## Stated goal
Retype the lines of the listing below word for word, beginning with the line that contains "Click the letter T in the top row" and continuing through the end of the listing.

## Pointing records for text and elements
.....

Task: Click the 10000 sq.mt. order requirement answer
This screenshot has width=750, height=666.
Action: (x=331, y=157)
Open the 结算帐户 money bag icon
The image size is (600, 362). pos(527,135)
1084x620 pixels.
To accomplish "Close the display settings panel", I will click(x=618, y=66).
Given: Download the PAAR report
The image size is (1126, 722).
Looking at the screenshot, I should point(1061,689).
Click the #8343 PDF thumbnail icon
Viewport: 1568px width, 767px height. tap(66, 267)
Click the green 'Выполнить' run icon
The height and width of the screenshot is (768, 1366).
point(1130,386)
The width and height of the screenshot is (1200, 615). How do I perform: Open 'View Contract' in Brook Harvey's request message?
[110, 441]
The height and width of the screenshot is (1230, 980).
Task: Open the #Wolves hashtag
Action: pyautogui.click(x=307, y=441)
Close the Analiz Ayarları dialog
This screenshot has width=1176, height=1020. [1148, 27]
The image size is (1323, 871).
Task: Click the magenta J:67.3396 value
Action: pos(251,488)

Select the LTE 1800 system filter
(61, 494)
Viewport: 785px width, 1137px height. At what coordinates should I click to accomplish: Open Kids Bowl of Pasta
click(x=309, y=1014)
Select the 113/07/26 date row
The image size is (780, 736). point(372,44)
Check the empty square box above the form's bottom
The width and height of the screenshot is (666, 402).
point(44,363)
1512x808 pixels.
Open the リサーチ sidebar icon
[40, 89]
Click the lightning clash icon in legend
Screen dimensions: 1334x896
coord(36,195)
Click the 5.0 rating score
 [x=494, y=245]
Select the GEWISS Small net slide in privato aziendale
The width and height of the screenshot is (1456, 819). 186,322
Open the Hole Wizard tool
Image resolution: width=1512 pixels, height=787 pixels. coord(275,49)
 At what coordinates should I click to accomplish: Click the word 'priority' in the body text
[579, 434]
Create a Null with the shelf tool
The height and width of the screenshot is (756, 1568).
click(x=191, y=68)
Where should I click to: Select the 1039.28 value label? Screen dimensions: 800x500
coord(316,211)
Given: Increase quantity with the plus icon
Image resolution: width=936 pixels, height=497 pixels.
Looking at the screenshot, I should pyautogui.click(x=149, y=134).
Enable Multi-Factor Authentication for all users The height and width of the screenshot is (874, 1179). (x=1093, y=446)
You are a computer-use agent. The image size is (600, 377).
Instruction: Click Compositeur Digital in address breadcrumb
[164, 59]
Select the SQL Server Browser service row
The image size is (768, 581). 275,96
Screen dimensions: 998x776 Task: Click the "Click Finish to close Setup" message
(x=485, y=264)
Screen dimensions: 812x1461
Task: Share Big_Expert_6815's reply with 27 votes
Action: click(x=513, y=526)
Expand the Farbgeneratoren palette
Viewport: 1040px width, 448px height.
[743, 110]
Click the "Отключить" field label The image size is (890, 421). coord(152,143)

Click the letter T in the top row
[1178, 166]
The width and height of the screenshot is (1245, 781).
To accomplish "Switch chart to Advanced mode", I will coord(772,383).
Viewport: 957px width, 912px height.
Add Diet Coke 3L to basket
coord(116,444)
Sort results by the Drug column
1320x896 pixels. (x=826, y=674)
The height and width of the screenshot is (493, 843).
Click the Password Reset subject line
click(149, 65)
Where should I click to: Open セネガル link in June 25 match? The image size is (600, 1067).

.....

## Task response
Click the letter T in the top row
[1178, 166]
The width and height of the screenshot is (1245, 781).
To accomplish "Switch chart to Advanced mode", I will coord(772,383).
Viewport: 957px width, 912px height.
Add Diet Coke 3L to basket
coord(116,444)
Sort results by the Drug column
1320x896 pixels. (x=826, y=674)
The height and width of the screenshot is (493, 843).
Click the Password Reset subject line
click(149, 65)
Where should I click to: Open セネガル link in June 25 match? The image size is (600, 1067).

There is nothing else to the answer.